Variants in STUB1 cause both autosomal recessive (SCAR16) and dominant (SCA48) spinocerebellar ataxia. Reports from 18 STUB1 variants causing SCA48 show that the clinical picture includes later-onset ataxia with a cerebellar cognitive affective syndrome and varying clinical overlap with SCAR16. However, little is known about the molecular properties of dominant STUB1 variants. Here, we describe three SCA48 families with novel, dominantly inherited STUB1 variants (p.Arg51_Ile53delinsProAla, p.Lys143_Trp147del, and p.Gly249Val). All the patients developed symptoms from 30 years of age or later, all had cerebellar atrophy, and 4 had cognitive/psychiatric phenotypes. Investigation of the structural and functional consequences of the recombinant C-terminus of HSC70-interacting protein (CHIP) variants was performed in vitro using ubiquitin ligase activity assay, circular dichroism assay and native polyacrylamide gel electrophoresis. These studies revealed that dominantly and recessively inherited STUB1 variants showed similar biochemical defects, including impaired ubiquitin ligase activity and altered oligomerization properties of the CHIP. Our findings expand the molecular understanding of SCA48 but also mean that assumptions concerning unaffected carriers of recessive STUB1 variants in SCAR16 families must be re-evaluated. More investigations are needed to verify the disease status of SCAR16 heterozygotes and elucidate the molecular relationship between SCA48 and SCAR16 diseases.

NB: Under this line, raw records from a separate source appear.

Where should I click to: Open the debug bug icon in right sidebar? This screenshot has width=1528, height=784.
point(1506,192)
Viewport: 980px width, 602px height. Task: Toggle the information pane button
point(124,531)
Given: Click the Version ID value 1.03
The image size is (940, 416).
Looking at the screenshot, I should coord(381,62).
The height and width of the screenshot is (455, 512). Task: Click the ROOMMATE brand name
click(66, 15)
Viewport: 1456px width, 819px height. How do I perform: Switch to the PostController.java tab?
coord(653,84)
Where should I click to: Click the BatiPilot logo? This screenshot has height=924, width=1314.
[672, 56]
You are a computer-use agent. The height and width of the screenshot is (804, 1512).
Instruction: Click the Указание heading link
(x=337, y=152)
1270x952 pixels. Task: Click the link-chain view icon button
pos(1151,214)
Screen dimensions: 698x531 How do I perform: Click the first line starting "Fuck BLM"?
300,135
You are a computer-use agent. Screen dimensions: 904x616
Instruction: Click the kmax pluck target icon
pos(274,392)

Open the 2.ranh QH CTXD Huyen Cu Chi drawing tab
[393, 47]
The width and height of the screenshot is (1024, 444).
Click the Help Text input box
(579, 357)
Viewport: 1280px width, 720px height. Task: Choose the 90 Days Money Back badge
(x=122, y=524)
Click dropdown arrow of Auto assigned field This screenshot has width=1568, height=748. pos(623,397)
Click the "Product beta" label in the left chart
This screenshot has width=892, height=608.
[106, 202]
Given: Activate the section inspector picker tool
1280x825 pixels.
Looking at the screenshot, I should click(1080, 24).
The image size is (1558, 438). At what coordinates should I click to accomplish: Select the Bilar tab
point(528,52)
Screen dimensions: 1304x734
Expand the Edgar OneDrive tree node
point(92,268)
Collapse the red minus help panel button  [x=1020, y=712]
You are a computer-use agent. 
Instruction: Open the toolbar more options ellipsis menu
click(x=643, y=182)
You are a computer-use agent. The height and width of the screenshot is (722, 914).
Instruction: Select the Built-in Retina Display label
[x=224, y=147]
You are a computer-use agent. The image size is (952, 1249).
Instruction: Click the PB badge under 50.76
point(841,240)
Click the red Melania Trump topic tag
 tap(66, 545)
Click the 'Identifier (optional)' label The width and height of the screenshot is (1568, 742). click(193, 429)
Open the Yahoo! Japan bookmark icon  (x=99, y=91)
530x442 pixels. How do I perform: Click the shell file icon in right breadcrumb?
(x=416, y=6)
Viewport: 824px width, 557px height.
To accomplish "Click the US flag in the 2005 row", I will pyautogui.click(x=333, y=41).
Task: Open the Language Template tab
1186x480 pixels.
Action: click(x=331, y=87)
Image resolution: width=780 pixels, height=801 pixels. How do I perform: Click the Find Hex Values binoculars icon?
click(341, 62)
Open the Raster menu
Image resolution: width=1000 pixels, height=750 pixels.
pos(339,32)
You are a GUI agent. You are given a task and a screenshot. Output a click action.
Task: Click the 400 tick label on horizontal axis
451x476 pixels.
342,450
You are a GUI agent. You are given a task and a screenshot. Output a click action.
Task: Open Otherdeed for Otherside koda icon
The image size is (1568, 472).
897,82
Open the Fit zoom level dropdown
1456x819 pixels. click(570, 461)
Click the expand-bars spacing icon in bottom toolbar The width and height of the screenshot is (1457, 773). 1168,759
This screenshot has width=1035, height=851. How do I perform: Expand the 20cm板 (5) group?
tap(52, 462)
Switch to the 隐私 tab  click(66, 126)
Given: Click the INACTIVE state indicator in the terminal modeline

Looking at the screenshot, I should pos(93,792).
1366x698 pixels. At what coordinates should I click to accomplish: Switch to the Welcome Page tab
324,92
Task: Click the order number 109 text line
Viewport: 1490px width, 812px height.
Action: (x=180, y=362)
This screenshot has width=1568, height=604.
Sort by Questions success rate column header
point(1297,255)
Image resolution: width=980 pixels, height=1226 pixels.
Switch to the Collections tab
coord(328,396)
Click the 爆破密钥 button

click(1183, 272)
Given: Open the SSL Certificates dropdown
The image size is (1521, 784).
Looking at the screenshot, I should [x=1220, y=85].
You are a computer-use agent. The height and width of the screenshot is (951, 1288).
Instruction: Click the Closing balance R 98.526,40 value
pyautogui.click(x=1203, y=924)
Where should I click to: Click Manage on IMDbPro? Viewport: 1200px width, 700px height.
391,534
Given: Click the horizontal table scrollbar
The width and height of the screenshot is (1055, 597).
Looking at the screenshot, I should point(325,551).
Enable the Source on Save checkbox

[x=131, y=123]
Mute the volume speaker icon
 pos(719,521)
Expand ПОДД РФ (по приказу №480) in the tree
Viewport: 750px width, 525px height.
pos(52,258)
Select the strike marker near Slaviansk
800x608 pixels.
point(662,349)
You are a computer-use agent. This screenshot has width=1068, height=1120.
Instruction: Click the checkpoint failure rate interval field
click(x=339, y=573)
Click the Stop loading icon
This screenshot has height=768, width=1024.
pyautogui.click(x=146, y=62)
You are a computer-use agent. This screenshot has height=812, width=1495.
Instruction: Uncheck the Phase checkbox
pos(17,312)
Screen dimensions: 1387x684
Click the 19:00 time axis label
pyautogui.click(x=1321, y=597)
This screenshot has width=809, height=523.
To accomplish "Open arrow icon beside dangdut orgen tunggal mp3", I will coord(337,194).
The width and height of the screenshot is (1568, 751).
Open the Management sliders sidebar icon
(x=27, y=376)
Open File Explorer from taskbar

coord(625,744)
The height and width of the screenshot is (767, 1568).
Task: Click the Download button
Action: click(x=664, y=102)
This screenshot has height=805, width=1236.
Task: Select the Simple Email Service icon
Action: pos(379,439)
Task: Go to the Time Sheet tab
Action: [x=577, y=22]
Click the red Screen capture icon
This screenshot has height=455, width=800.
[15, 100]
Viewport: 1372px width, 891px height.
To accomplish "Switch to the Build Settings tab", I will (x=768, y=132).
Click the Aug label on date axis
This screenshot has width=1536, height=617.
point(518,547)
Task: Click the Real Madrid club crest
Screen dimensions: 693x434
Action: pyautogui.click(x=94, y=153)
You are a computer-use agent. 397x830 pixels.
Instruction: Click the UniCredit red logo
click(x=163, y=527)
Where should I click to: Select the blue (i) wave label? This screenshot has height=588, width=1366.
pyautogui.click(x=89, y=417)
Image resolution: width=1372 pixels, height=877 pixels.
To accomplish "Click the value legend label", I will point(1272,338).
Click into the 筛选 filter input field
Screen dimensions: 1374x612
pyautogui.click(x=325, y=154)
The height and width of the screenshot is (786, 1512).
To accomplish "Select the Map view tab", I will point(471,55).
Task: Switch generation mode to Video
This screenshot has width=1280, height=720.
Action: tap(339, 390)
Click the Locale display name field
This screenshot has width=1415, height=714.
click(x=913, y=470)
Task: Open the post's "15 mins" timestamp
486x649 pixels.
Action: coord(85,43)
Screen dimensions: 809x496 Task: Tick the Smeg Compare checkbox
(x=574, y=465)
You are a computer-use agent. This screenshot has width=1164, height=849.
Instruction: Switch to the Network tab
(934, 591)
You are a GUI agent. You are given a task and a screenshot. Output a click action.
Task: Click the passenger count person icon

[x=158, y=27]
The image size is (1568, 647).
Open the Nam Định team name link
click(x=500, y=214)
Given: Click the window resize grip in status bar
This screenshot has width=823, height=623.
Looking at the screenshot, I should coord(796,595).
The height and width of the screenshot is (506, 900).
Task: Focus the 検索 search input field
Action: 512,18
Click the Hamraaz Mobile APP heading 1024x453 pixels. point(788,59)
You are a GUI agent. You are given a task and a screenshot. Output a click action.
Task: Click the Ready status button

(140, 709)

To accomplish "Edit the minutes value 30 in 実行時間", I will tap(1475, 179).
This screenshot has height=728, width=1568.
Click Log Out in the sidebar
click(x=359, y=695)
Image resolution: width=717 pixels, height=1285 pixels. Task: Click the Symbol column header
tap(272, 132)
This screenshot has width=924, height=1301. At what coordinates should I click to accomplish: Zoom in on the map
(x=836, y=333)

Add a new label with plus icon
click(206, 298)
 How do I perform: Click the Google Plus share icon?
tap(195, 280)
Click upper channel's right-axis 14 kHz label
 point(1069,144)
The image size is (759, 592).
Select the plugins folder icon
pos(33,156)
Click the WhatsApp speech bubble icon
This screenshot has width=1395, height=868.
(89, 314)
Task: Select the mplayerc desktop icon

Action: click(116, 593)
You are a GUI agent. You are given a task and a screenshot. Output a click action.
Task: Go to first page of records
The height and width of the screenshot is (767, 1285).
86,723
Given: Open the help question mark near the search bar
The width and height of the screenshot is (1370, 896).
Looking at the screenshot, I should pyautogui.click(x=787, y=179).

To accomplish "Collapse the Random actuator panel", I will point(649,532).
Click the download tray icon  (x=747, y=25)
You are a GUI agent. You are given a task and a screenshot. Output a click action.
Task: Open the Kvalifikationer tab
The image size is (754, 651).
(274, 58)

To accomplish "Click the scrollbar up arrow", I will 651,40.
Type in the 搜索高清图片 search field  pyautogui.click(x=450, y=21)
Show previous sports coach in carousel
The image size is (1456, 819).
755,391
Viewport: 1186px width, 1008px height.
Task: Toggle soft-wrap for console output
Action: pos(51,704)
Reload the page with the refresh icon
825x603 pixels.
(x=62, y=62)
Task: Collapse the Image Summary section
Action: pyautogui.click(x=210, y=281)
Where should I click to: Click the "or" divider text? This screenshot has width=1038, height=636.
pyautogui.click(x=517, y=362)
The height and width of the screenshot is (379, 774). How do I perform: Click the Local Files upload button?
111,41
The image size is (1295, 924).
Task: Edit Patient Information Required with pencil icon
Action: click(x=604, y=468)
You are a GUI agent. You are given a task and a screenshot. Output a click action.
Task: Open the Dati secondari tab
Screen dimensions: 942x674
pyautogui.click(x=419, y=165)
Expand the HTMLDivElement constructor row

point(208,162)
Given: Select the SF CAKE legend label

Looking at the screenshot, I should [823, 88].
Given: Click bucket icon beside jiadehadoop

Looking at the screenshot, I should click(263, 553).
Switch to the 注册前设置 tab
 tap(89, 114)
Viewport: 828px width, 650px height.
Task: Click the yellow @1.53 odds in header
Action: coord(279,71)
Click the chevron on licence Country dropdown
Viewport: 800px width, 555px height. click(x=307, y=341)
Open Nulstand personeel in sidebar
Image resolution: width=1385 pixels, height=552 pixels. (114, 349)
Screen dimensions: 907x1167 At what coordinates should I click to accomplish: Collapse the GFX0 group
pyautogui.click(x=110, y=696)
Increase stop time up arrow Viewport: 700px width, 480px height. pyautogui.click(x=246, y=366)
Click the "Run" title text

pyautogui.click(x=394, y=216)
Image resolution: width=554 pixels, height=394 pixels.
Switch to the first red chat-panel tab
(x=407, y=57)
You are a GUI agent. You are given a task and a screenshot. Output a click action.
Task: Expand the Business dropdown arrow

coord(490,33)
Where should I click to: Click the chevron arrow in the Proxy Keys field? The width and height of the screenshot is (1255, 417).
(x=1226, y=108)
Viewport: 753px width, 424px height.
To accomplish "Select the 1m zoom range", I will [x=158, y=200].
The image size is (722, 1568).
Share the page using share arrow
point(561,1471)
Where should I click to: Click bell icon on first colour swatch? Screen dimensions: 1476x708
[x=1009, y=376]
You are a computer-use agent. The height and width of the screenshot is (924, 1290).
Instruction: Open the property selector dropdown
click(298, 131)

In vitro characterization of six STUB1 variants in spinocerebellar ataxia 16 reveals altered structural properties for the encoded CHIP proteins.

Spinocerebellar ataxia, autosomal recessive 16 (SCAR16) is caused by biallelic mutations in the STIP1 homology and U-box containing protein 1 (STUB1) gene encoding the ubiquitin E3 ligase and dimeric co-chaperone C-terminus of Hsc70-interacting protein (CHIP). It has been proposed that the disease mechanism is related to CHIP's impaired E3 ubiquitin ligase properties and/or interaction with its chaperones. However, there is limited knowledge on how these mutations affect the stability, folding, and protein structure of CHIP itself. To gain further insight, six previously reported pathogenic STUB1 variants (E28K, N65S, K145Q, M211I, S236T, and T246M) were expressed as recombinant proteins and studied using limited proteolysis, size-exclusion chromatography (SEC), and circular dichroism (CD). Our results reveal that N65S shows increased CHIP dimerization, higher levels of α-helical content, and decreased degradation rate compared with wild-type (WT) CHIP. By contrast, T246M demonstrates a strong tendency for aggregation, a more flexible protein structure, decreased levels of α-helical structures, and increased degradation rate compared with WT CHIP. E28K, K145Q, M211I, and S236T also show defects on structural properties compared with WT CHIP, although less profound than what observed for N65S and T246M. In conclusion, our results illustrate that some STUB1 mutations known to cause recessive SCAR16 have a profound impact on the protein structure, stability, and ability of CHIP to dimerize in vitro. These results add to the growing understanding on the mechanisms behind the disorder.